Update the material below so that every "Find the location of" reads "Determine the position of", keeping all other text unchanged.

Dataset rows
--------------------
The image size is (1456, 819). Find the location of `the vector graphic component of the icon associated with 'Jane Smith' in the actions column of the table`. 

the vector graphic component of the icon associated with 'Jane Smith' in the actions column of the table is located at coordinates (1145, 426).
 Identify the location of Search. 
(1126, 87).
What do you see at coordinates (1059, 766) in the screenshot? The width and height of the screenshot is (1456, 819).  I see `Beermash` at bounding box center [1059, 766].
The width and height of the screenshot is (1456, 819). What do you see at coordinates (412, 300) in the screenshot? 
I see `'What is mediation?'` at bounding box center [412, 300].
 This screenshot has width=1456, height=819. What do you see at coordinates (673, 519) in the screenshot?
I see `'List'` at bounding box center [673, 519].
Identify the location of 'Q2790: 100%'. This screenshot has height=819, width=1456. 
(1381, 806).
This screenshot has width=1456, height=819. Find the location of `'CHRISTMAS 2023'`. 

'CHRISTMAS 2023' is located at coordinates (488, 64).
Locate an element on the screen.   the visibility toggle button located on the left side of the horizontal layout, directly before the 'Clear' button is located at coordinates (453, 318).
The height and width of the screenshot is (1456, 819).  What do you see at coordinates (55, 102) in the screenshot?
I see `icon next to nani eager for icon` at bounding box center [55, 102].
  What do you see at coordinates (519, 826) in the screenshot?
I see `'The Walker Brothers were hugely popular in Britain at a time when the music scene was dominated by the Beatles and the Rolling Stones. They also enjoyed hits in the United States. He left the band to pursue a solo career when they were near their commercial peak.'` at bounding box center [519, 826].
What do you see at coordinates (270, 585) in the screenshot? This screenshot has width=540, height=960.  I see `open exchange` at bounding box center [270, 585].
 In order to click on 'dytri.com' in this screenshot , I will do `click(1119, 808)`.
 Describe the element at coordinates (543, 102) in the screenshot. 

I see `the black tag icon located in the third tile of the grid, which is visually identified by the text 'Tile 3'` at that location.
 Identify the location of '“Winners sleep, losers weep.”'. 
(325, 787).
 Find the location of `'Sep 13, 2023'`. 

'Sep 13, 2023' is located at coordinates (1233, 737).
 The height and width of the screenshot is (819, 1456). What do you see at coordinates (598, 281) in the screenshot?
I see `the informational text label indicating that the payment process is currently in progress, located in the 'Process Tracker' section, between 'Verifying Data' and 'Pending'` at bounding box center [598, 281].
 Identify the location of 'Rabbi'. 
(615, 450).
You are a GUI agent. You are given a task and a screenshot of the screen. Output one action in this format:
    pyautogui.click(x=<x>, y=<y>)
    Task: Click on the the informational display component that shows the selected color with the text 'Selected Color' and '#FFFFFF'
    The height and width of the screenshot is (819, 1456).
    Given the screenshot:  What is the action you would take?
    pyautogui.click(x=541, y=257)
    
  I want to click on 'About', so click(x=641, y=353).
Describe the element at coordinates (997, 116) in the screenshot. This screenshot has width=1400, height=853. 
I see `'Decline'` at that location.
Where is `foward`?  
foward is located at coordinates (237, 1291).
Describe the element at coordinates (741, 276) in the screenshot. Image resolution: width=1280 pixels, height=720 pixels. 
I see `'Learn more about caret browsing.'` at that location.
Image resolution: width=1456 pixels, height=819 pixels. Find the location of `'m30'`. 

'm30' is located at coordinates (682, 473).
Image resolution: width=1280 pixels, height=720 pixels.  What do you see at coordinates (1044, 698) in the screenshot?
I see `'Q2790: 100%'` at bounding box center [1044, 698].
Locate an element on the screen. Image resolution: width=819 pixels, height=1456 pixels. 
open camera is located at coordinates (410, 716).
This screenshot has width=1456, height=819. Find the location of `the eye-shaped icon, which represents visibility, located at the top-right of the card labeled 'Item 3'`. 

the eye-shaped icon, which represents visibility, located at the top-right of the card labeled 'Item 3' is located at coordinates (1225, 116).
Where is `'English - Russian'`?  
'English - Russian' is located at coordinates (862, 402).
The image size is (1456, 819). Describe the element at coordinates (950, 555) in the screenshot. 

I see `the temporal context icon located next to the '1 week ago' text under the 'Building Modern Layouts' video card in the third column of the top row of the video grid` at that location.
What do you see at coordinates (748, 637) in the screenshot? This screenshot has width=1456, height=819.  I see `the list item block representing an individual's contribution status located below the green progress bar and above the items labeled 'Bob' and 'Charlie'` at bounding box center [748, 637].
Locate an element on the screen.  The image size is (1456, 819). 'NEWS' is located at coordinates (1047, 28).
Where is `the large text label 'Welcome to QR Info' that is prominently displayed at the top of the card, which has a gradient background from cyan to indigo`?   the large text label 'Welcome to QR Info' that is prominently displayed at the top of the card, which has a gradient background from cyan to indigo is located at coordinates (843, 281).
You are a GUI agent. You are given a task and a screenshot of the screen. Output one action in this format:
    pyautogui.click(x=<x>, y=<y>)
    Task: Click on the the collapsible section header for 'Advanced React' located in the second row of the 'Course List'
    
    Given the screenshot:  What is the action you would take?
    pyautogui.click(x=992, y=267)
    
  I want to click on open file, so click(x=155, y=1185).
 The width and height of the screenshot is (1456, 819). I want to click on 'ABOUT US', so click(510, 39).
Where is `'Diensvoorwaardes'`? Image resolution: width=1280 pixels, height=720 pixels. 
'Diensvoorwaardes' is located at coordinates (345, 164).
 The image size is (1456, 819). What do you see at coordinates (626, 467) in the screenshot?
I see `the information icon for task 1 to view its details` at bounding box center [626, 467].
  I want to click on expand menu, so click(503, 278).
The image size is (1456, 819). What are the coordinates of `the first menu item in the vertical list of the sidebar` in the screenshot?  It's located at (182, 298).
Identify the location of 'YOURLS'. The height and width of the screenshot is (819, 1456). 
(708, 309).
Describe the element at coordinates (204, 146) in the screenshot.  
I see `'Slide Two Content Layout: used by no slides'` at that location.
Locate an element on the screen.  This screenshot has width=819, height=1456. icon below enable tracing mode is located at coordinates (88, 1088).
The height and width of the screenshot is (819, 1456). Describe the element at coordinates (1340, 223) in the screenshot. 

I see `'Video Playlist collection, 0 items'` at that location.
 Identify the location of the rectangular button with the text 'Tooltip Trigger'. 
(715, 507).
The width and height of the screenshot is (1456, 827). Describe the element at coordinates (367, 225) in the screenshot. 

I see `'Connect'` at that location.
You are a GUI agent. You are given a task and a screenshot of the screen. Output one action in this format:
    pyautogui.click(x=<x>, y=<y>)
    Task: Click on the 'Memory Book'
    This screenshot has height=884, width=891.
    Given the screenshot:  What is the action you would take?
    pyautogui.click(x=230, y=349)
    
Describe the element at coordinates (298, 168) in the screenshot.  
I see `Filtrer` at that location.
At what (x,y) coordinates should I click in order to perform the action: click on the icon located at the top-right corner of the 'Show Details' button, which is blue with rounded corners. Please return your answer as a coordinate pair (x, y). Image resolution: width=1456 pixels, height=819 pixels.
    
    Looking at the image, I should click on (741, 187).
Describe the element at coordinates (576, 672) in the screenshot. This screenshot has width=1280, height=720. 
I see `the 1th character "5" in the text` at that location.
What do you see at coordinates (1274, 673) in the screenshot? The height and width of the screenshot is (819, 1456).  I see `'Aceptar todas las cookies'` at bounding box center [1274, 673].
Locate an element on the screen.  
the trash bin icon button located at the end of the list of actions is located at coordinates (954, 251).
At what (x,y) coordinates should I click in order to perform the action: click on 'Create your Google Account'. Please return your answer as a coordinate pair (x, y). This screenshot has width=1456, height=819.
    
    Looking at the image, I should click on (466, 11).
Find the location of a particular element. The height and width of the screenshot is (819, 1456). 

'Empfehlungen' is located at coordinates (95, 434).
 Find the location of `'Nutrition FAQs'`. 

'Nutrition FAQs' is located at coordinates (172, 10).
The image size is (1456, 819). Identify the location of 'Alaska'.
--------------------
◆ **Expected answer**
The image size is (1456, 819). Determine the position of `the vector graphic component of the icon associated with 'Jane Smith' in the actions column of the table`. 

the vector graphic component of the icon associated with 'Jane Smith' in the actions column of the table is located at coordinates (1145, 426).
 Identify the location of Search. 
(1126, 87).
What do you see at coordinates (1059, 766) in the screenshot? The width and height of the screenshot is (1456, 819).  I see `Beermash` at bounding box center [1059, 766].
The width and height of the screenshot is (1456, 819). What do you see at coordinates (412, 300) in the screenshot? 
I see `'What is mediation?'` at bounding box center [412, 300].
 This screenshot has width=1456, height=819. What do you see at coordinates (673, 519) in the screenshot?
I see `'List'` at bounding box center [673, 519].
Identify the location of 'Q2790: 100%'. This screenshot has height=819, width=1456. 
(1381, 806).
This screenshot has width=1456, height=819. Determine the position of `'CHRISTMAS 2023'`. 

'CHRISTMAS 2023' is located at coordinates (488, 64).
Locate an element on the screen.   the visibility toggle button located on the left side of the horizontal layout, directly before the 'Clear' button is located at coordinates (453, 318).
The height and width of the screenshot is (1456, 819).  What do you see at coordinates (55, 102) in the screenshot?
I see `icon next to nani eager for icon` at bounding box center [55, 102].
  What do you see at coordinates (519, 826) in the screenshot?
I see `'The Walker Brothers were hugely popular in Britain at a time when the music scene was dominated by the Beatles and the Rolling Stones. They also enjoyed hits in the United States. He left the band to pursue a solo career when they were near their commercial peak.'` at bounding box center [519, 826].
What do you see at coordinates (270, 585) in the screenshot? This screenshot has width=540, height=960.  I see `open exchange` at bounding box center [270, 585].
 In order to click on 'dytri.com' in this screenshot , I will do `click(1119, 808)`.
 Describe the element at coordinates (543, 102) in the screenshot. 

I see `the black tag icon located in the third tile of the grid, which is visually identified by the text 'Tile 3'` at that location.
 Identify the location of '“Winners sleep, losers weep.”'. 
(325, 787).
 Determine the position of `'Sep 13, 2023'`. 

'Sep 13, 2023' is located at coordinates (1233, 737).
 The height and width of the screenshot is (819, 1456). What do you see at coordinates (598, 281) in the screenshot?
I see `the informational text label indicating that the payment process is currently in progress, located in the 'Process Tracker' section, between 'Verifying Data' and 'Pending'` at bounding box center [598, 281].
 Identify the location of 'Rabbi'. 
(615, 450).
You are a GUI agent. You are given a task and a screenshot of the screen. Output one action in this format:
    pyautogui.click(x=<x>, y=<y>)
    Task: Click on the the informational display component that shows the selected color with the text 'Selected Color' and '#FFFFFF'
    The height and width of the screenshot is (819, 1456).
    Given the screenshot:  What is the action you would take?
    pyautogui.click(x=541, y=257)
    
  I want to click on 'About', so click(x=641, y=353).
Describe the element at coordinates (997, 116) in the screenshot. This screenshot has width=1400, height=853. 
I see `'Decline'` at that location.
Where is `foward`?  
foward is located at coordinates (237, 1291).
Describe the element at coordinates (741, 276) in the screenshot. Image resolution: width=1280 pixels, height=720 pixels. 
I see `'Learn more about caret browsing.'` at that location.
Image resolution: width=1456 pixels, height=819 pixels. Determine the position of `'m30'`. 

'm30' is located at coordinates (682, 473).
Image resolution: width=1280 pixels, height=720 pixels.  What do you see at coordinates (1044, 698) in the screenshot?
I see `'Q2790: 100%'` at bounding box center [1044, 698].
Locate an element on the screen. Image resolution: width=819 pixels, height=1456 pixels. 
open camera is located at coordinates (410, 716).
This screenshot has width=1456, height=819. Determine the position of `the eye-shaped icon, which represents visibility, located at the top-right of the card labeled 'Item 3'`. 

the eye-shaped icon, which represents visibility, located at the top-right of the card labeled 'Item 3' is located at coordinates (1225, 116).
Where is `'English - Russian'`?  
'English - Russian' is located at coordinates (862, 402).
The image size is (1456, 819). Describe the element at coordinates (950, 555) in the screenshot. 

I see `the temporal context icon located next to the '1 week ago' text under the 'Building Modern Layouts' video card in the third column of the top row of the video grid` at that location.
What do you see at coordinates (748, 637) in the screenshot? This screenshot has width=1456, height=819.  I see `the list item block representing an individual's contribution status located below the green progress bar and above the items labeled 'Bob' and 'Charlie'` at bounding box center [748, 637].
Locate an element on the screen.  The image size is (1456, 819). 'NEWS' is located at coordinates (1047, 28).
Where is `the large text label 'Welcome to QR Info' that is prominently displayed at the top of the card, which has a gradient background from cyan to indigo`?   the large text label 'Welcome to QR Info' that is prominently displayed at the top of the card, which has a gradient background from cyan to indigo is located at coordinates (843, 281).
You are a GUI agent. You are given a task and a screenshot of the screen. Output one action in this format:
    pyautogui.click(x=<x>, y=<y>)
    Task: Click on the the collapsible section header for 'Advanced React' located in the second row of the 'Course List'
    
    Given the screenshot:  What is the action you would take?
    pyautogui.click(x=992, y=267)
    
  I want to click on open file, so click(x=155, y=1185).
 The width and height of the screenshot is (1456, 819). I want to click on 'ABOUT US', so click(510, 39).
Where is `'Diensvoorwaardes'`? Image resolution: width=1280 pixels, height=720 pixels. 
'Diensvoorwaardes' is located at coordinates (345, 164).
 The image size is (1456, 819). What do you see at coordinates (626, 467) in the screenshot?
I see `the information icon for task 1 to view its details` at bounding box center [626, 467].
  I want to click on expand menu, so click(503, 278).
The image size is (1456, 819). What are the coordinates of `the first menu item in the vertical list of the sidebar` in the screenshot?  It's located at (182, 298).
Identify the location of 'YOURLS'. The height and width of the screenshot is (819, 1456). 
(708, 309).
Describe the element at coordinates (204, 146) in the screenshot.  
I see `'Slide Two Content Layout: used by no slides'` at that location.
Locate an element on the screen.  This screenshot has width=819, height=1456. icon below enable tracing mode is located at coordinates (88, 1088).
The height and width of the screenshot is (819, 1456). Describe the element at coordinates (1340, 223) in the screenshot. 

I see `'Video Playlist collection, 0 items'` at that location.
 Identify the location of the rectangular button with the text 'Tooltip Trigger'. 
(715, 507).
The width and height of the screenshot is (1456, 827). Describe the element at coordinates (367, 225) in the screenshot. 

I see `'Connect'` at that location.
You are a GUI agent. You are given a task and a screenshot of the screen. Output one action in this format:
    pyautogui.click(x=<x>, y=<y>)
    Task: Click on the 'Memory Book'
    This screenshot has height=884, width=891.
    Given the screenshot:  What is the action you would take?
    pyautogui.click(x=230, y=349)
    
Describe the element at coordinates (298, 168) in the screenshot.  
I see `Filtrer` at that location.
At what (x,y) coordinates should I click in order to perform the action: click on the icon located at the top-right corner of the 'Show Details' button, which is blue with rounded corners. Please return your answer as a coordinate pair (x, y). Image resolution: width=1456 pixels, height=819 pixels.
    
    Looking at the image, I should click on (741, 187).
Describe the element at coordinates (576, 672) in the screenshot. This screenshot has width=1280, height=720. 
I see `the 1th character "5" in the text` at that location.
What do you see at coordinates (1274, 673) in the screenshot? The height and width of the screenshot is (819, 1456).  I see `'Aceptar todas las cookies'` at bounding box center [1274, 673].
Locate an element on the screen.  
the trash bin icon button located at the end of the list of actions is located at coordinates (954, 251).
At what (x,y) coordinates should I click in order to perform the action: click on 'Create your Google Account'. Please return your answer as a coordinate pair (x, y). This screenshot has width=1456, height=819.
    
    Looking at the image, I should click on (466, 11).
Determine the position of a particular element. The height and width of the screenshot is (819, 1456). 

'Empfehlungen' is located at coordinates (95, 434).
 Determine the position of `'Nutrition FAQs'`. 

'Nutrition FAQs' is located at coordinates (172, 10).
The image size is (1456, 819). Identify the location of 'Alaska'.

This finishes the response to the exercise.